### Prompt
Reproduce the following lines exactly, word for word, but leave out the pictures.

### Dataset records
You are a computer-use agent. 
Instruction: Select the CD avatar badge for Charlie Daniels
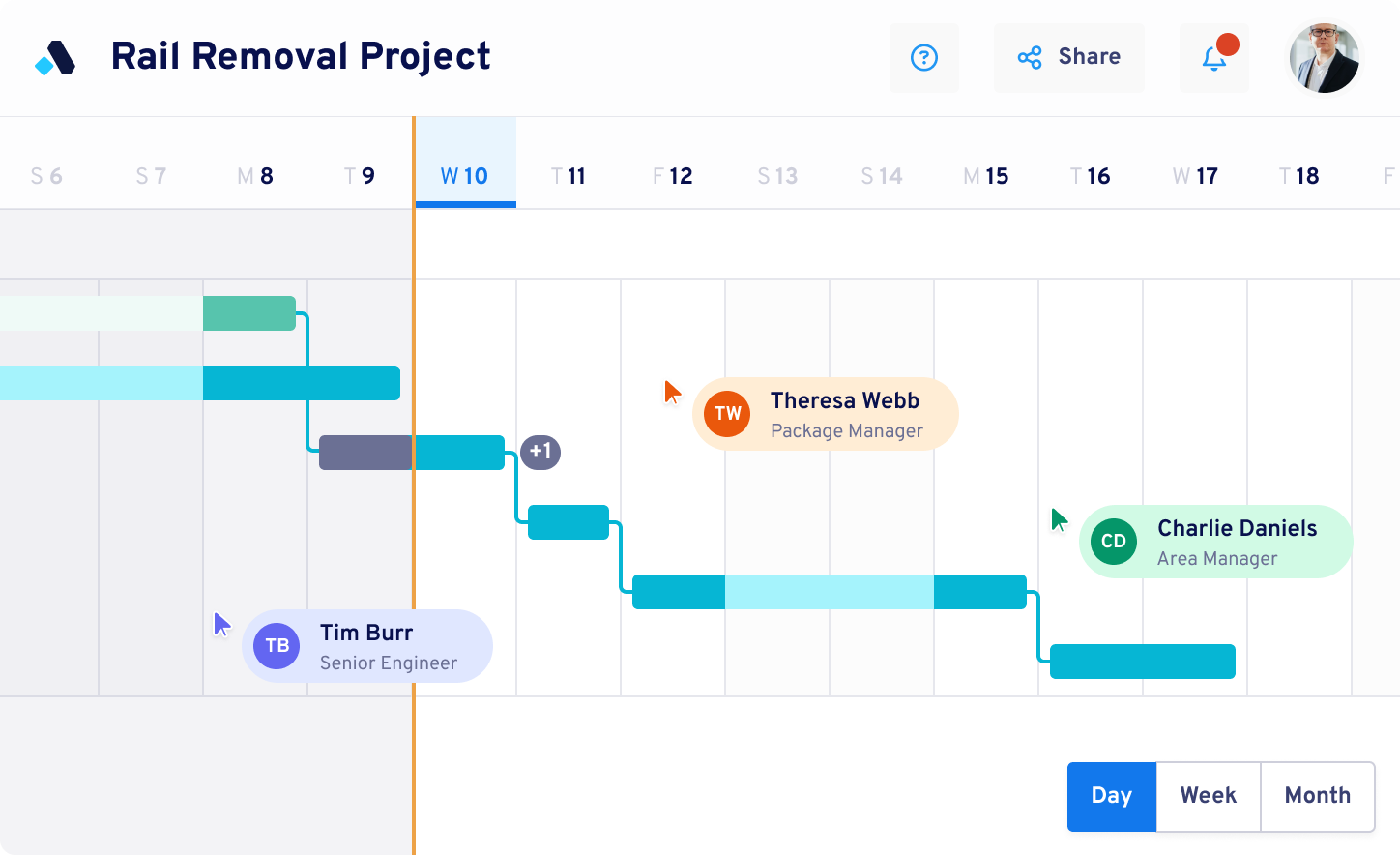pos(1113,542)
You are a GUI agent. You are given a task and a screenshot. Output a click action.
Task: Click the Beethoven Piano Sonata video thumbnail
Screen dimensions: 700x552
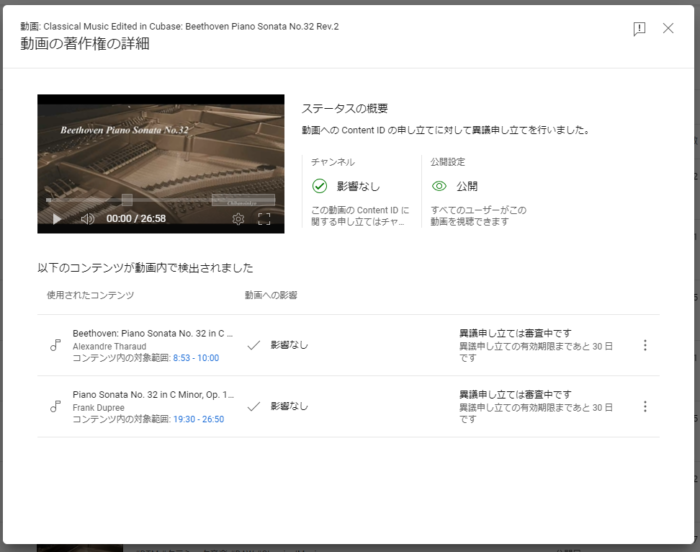160,150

### Exercise answer
You are a computer-use agent. 
Instruction: Select the CD avatar badge for Charlie Daniels
pos(1113,542)
You are a GUI agent. You are given a task and a screenshot. Output a click action.
Task: Click the Beethoven Piano Sonata video thumbnail
Screen dimensions: 700x552
160,150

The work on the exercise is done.